The failure of the liberal election coalition PS-Spolu was a big surprise in the elections. It obtained 6.97% of the voters but as it needed at least 7% to qualify, it did not enter into the Parliament (it was missing 927 votes). Obviously, this coalition - similar to the SaS and the For-People party - took some of the potential voters of the OĽaNO movement. It also turned out that the coalition PS-Spolu achieved significantly weaker results in Eastern Slovakia than in Western Slovakia (only 4-5% in the Prešov and Košice regions, while in the Bratislava region it gained up to 14%). The failure of PS-Spolu and the weaker outcome of the For People party reduced the chances of implementing deeper modernization and innovation reforms in important sectors of Slovak society. The expertise that these parties have managed to accumulate in their ranks over a relatively short period of their existence will remain largely untapped.

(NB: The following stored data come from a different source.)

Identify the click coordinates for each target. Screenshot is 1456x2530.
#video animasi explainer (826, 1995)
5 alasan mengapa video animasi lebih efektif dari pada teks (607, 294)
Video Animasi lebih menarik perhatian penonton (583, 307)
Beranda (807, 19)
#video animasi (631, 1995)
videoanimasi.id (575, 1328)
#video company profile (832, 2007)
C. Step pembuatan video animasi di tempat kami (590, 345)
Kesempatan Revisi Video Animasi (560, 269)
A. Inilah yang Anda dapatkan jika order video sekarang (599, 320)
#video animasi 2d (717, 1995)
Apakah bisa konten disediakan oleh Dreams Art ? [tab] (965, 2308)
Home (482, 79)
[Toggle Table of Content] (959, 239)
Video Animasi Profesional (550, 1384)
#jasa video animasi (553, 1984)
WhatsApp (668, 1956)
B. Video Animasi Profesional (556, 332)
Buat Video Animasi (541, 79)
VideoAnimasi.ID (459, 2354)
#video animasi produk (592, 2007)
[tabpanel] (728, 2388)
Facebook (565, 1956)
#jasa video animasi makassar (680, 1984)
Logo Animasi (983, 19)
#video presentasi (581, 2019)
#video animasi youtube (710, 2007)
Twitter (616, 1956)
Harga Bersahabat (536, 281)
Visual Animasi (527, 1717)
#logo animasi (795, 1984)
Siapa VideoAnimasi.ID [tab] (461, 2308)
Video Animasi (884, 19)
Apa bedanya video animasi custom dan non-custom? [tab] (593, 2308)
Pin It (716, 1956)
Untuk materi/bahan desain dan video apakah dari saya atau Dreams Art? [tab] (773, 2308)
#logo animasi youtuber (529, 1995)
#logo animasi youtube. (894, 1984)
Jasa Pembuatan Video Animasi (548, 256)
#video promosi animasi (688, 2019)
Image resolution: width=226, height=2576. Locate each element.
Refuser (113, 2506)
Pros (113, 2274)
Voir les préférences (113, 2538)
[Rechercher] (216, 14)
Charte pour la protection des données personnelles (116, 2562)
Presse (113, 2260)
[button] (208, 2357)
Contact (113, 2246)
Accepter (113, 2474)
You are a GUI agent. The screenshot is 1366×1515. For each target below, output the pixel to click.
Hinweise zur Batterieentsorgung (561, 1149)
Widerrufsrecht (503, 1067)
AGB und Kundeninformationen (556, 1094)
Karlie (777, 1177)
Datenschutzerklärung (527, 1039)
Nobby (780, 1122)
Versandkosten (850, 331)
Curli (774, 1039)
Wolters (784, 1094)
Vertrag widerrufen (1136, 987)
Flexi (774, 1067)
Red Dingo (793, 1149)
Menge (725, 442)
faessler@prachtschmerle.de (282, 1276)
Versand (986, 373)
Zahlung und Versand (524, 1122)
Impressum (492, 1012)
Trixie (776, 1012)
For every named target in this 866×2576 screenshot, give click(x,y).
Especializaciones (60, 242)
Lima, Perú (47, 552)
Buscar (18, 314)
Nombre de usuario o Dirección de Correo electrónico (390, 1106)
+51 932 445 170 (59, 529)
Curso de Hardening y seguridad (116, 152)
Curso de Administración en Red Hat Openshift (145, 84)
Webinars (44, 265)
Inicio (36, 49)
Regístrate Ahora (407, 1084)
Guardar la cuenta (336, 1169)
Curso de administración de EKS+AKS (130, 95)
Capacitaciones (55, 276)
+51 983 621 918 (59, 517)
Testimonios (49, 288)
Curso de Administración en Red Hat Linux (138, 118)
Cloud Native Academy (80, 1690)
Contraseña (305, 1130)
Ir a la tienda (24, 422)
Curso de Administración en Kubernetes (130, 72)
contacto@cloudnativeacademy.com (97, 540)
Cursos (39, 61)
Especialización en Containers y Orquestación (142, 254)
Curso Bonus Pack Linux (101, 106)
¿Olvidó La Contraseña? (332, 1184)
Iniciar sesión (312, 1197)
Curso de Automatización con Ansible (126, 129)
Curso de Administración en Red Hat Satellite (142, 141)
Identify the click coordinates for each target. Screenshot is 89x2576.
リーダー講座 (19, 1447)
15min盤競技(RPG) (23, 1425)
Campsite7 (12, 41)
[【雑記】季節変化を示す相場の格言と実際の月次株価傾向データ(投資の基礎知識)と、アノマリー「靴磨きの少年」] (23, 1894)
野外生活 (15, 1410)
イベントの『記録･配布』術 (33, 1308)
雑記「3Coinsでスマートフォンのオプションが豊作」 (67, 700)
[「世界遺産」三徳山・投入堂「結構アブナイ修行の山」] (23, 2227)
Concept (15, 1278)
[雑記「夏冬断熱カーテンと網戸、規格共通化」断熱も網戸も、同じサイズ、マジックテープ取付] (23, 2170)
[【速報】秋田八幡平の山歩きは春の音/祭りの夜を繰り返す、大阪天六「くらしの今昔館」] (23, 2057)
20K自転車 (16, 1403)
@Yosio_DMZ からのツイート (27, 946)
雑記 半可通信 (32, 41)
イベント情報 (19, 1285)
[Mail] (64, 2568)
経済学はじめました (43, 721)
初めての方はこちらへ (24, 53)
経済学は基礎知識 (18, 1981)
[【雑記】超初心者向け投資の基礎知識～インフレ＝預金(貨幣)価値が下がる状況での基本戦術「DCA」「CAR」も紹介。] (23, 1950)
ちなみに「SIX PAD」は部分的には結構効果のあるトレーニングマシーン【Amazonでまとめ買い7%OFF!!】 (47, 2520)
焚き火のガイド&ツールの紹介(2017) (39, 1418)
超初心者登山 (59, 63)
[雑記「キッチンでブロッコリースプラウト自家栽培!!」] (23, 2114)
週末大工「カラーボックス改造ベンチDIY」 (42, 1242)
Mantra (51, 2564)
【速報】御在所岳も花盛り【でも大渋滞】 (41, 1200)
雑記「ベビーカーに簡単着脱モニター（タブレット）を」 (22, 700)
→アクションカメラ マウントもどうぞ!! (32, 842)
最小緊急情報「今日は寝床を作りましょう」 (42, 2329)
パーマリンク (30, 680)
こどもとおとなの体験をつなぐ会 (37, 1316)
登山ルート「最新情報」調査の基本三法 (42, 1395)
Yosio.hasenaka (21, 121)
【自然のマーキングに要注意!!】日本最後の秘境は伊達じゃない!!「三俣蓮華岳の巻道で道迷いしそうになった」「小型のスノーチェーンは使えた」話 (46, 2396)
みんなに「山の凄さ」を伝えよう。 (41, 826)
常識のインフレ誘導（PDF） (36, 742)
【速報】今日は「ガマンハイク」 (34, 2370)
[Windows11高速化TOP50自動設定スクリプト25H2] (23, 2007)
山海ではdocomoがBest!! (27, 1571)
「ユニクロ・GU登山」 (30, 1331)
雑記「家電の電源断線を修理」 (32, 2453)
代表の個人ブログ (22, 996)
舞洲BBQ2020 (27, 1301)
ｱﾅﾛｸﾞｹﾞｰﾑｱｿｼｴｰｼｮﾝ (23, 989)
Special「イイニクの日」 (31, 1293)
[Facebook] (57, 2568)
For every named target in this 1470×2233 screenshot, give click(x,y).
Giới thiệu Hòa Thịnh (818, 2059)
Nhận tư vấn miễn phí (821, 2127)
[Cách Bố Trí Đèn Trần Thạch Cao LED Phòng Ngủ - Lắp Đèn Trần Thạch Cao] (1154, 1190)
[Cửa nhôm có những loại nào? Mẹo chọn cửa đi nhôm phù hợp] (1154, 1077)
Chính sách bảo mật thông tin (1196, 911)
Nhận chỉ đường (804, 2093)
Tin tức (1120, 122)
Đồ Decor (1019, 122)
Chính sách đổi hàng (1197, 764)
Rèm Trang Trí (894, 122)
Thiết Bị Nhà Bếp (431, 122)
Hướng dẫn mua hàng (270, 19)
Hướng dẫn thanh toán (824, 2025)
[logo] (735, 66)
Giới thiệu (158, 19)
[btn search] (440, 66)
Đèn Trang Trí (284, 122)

The moderate conservative pro-European KDH did not get into the Parliament as it missed the 5% threshold by 0.35%. The representatives of ethnic Hungarians will for the first time since 1990 not participate in the National Council of the Slovak Republic: the leadership of two 'Hungarian' parties - Most-Híd and MKS - failed to form a pre-election alliance that could help them to overcome a 5 percent entry threshold to enter to the Parliament.

Fascists from the ĽSNS were re-elected to Parliament. This was not a surprise, they behaved aggressively, spreading racism and hatred. In some early 2020 surveys their support was 12-14% which was of great concern to the Democrats. Eventually, however, the ĽSNS finished fourth with 7.97%. Fascists also used anti-corruption rhetoric but in a very peculiar way. They built their mobilization strategies on a wave of criticism of democracy as a "corrupt system". They did not criticize specific corrupt officials. They did the opposite - they accused the civil activists and pro-democratic politicians who had taken the fight against the mafia and its political and economic allies after the murder of Ján and Martina, of anti-Slovak conspiracy and called them "foreign agents" and allies of George Soros. This evidenced that they are the factual allies of the actors with the greatest corruption.

Does the change continue?

The new social atmosphere and new political momentum following the murder of Ján and Martina led to significant shifts in the political arena and it was reflected in the results of the municipal (2019), presidential (2019), European (2019) and, most recently, parliamentary elections (2020). Opposition politicians were given the opportunity (albeit not all who tried but it was a free decision of the citizens) to do what they had promised the people two years ago. May the legacy of Ján and Martina serve them as a guide.

The author is a political scientist and president of IVO (Bratislava), visiting IWM Expert in Europe's Futures Program (Vienna).